The Environmental Working Group (EWG) focused on the main ingredient found in commercial weedkillers like Roundup.

“Products included variations of Cheerios and Quaker Oats, including Honey Nut Cheerios, Quaker Oatmeal Squares Honey Nut, and Quaker Overnight Oats,” The Daily Mail notes.

Roundup was the focal point of a trial this past summer in California brought by Dewayne Johnson. Johnson, 46, has terminal cancer brought on by his role as a groundskeeper–a job that required him to use Roundup.

“None of the products in the new report had levels above what is allowed by the Environmental Protection Agency (EPA),” Daily Mail adds, “but the EWG argues that customers should be concerned that any levels are being detected in products consumed by children everyday.”

EWG’s first study found glyphosate in 45 breakfast cereals from producers Quakers, Kellogg’s, and General Mills.
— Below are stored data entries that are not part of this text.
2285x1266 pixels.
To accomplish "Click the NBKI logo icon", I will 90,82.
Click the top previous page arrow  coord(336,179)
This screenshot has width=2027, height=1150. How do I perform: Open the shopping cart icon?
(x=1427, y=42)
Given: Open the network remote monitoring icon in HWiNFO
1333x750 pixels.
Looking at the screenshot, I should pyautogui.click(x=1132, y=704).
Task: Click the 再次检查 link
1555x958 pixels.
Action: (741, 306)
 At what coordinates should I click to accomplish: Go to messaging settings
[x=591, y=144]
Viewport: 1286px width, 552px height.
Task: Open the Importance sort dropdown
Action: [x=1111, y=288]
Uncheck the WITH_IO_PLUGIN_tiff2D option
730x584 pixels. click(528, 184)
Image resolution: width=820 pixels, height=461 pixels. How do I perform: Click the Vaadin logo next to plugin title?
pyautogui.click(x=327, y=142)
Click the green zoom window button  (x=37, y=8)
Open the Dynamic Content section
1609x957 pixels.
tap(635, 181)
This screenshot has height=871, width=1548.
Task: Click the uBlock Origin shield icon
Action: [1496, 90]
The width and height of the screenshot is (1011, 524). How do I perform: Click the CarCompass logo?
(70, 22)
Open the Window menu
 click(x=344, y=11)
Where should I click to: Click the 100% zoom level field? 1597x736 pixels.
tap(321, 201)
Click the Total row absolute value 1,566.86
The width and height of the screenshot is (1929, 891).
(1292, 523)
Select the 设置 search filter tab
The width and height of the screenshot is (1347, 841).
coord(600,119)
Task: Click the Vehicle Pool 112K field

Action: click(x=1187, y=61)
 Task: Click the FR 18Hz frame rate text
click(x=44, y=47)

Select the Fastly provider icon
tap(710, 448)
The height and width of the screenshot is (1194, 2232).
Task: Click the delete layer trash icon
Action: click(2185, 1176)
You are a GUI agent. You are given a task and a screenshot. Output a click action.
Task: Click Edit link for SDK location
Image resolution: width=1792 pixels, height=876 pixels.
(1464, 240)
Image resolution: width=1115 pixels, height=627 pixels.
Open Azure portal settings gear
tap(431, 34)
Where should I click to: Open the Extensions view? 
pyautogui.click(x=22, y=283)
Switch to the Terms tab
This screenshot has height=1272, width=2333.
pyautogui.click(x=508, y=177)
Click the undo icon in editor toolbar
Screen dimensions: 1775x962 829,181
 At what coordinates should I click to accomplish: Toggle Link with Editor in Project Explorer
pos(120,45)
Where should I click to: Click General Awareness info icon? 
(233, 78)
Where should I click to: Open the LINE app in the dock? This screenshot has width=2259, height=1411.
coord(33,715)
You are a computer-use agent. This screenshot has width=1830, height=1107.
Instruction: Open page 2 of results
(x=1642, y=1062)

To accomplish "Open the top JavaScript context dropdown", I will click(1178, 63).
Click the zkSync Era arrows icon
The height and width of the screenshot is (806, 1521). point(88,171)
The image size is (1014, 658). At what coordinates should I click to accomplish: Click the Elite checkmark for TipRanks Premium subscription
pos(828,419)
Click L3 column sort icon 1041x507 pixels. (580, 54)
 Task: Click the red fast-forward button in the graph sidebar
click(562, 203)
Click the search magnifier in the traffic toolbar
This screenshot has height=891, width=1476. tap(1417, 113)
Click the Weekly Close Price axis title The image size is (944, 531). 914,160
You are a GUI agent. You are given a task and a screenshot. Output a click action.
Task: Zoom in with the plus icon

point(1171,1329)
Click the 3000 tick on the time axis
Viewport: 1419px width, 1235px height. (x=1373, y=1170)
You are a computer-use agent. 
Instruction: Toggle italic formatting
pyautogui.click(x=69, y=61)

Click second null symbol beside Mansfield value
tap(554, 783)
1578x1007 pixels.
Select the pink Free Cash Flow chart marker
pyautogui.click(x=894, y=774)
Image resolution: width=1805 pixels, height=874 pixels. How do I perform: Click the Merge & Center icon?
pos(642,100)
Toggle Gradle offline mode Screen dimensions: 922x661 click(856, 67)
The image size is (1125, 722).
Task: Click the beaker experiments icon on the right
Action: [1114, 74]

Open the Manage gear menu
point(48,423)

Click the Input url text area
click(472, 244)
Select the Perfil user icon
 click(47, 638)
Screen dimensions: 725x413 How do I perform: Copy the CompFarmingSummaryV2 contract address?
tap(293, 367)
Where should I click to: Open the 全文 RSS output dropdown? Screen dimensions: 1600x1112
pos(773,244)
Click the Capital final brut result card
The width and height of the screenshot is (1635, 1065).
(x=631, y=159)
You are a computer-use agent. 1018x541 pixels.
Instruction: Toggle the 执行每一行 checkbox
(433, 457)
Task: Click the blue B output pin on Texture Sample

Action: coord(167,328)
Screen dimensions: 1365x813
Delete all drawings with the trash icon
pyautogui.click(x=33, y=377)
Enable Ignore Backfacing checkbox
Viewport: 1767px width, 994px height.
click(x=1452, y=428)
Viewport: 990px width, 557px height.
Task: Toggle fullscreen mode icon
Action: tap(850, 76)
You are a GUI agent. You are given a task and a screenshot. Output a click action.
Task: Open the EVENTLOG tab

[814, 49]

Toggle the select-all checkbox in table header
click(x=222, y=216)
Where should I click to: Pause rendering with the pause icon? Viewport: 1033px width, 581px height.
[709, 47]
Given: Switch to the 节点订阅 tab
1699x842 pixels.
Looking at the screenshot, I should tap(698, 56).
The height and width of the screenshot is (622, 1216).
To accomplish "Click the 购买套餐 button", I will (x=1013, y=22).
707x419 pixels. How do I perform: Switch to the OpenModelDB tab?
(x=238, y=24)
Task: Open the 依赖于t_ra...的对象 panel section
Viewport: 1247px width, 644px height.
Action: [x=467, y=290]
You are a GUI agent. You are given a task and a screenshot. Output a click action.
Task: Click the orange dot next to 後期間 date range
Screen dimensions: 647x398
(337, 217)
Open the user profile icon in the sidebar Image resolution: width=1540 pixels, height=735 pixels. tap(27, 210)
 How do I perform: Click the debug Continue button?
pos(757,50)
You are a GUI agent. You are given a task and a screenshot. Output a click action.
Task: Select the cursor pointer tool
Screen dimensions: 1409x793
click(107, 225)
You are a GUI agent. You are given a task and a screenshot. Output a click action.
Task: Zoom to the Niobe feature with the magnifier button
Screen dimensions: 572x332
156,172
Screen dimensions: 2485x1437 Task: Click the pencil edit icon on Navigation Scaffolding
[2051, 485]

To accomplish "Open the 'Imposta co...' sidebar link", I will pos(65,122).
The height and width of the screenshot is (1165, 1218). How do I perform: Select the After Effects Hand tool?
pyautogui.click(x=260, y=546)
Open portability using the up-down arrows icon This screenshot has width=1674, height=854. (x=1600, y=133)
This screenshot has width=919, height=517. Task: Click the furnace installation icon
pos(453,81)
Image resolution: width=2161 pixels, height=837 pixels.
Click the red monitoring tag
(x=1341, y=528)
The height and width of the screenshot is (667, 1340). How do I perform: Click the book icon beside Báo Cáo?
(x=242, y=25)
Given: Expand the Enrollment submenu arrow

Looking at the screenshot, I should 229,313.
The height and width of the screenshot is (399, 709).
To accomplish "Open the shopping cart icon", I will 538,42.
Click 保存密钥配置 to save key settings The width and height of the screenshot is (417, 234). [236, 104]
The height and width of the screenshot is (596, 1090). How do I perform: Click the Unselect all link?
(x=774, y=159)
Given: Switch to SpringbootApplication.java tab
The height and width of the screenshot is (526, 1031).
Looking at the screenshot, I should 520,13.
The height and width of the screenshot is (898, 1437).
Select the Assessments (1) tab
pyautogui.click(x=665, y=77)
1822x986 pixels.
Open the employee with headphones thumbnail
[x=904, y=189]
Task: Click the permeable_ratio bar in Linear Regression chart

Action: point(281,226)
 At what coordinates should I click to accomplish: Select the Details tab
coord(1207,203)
They then shifted their emphasis to Quaker Oats and Cheerios, due to their popularity.

The study was conducted on cereal bought in California and in Washington D.C. All 28 samples contained glyphosate. 26 of the were in the dangerous level.

“The EPA caps glyphosate tolerance at 5.0 parts per million (ppm),” DM writes. “But the EWG’s health benchmark is much more conservative and says any level greater than 160 parts per billion (ppb) is not safe.”

The highest level was found in Quaker Oatmeal Squares Honey Nut, which showed 2,837 ppb.

“[The] EWG report artificially creates a ‘safe level’ for glyphosate that is detached from those that have been established by responsible regulatory bodies in an effort to grab headlines,” Quaker said in a statement.

“We believe EWG’s approach is invalid, and we stand behind our statement that the Quaker products tested by EWG are safe.”